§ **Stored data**
◇ ◇ ◇ ◇ ◇ ◇ ◇

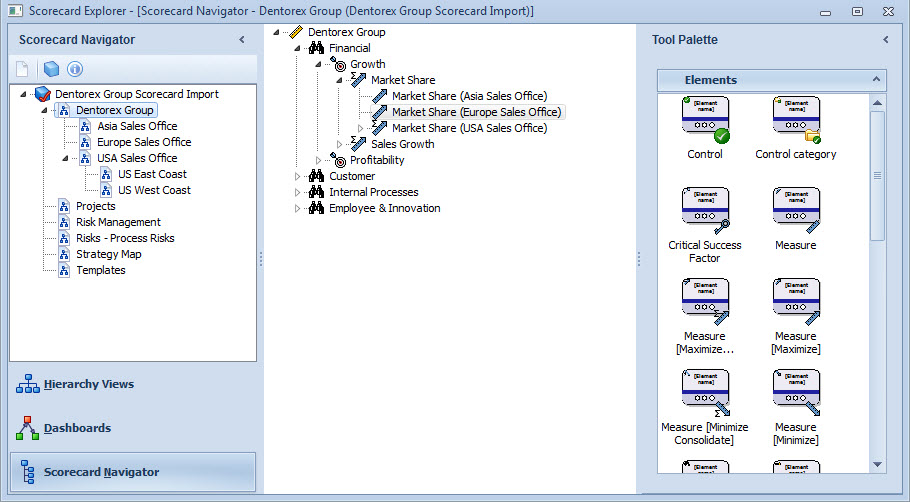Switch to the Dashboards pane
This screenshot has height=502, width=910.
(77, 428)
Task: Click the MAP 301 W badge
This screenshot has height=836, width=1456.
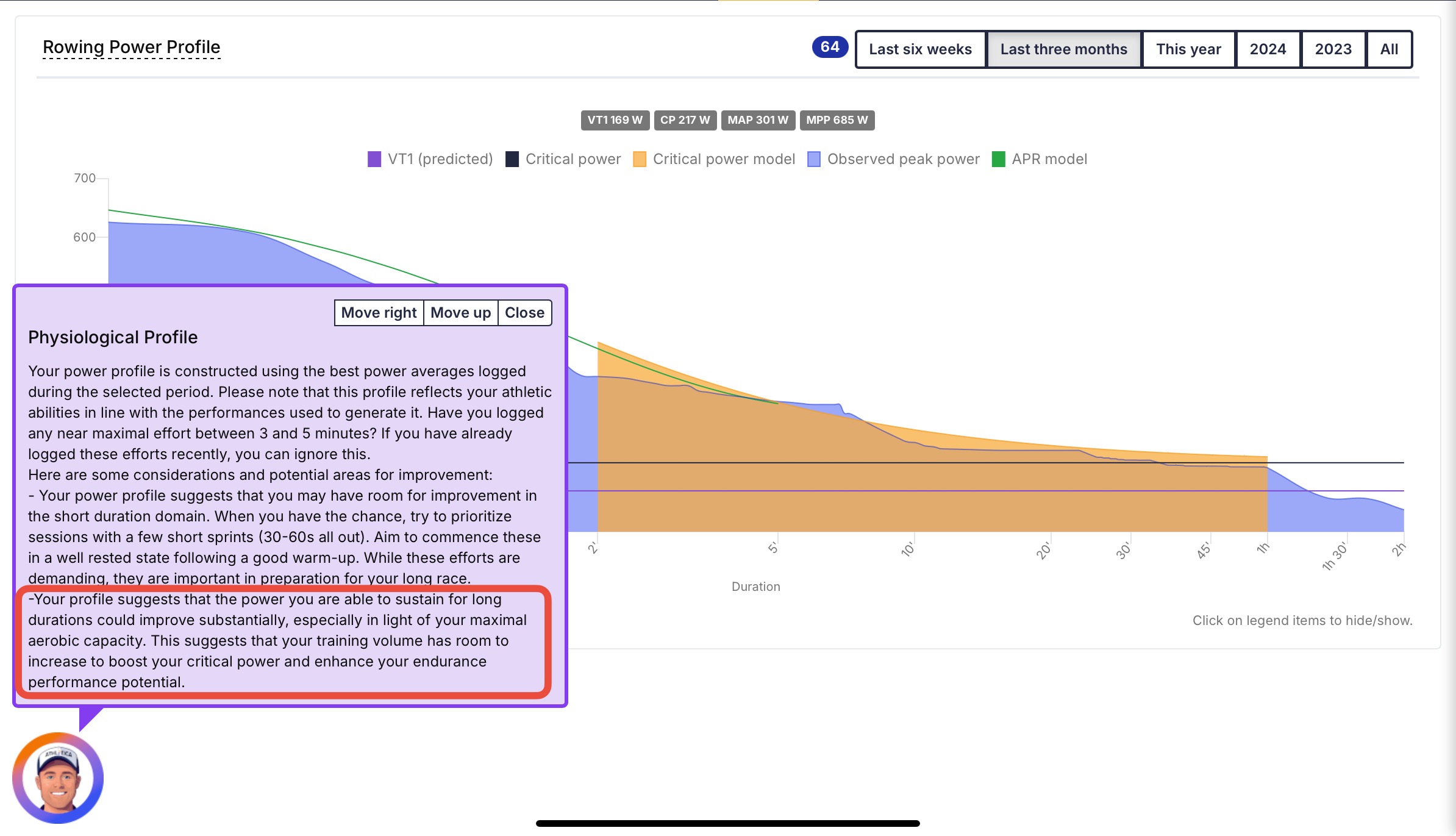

◇ ◇ ◇ ◇ ◇ ◇ ◇

§ **Exercise**
In the records above, find the line containing "Task: Click the MAP 301 W badge" and restate it and every line after it word for word, all pictures excluded.

§ **Task response**
Task: Click the MAP 301 W badge
This screenshot has height=836, width=1456.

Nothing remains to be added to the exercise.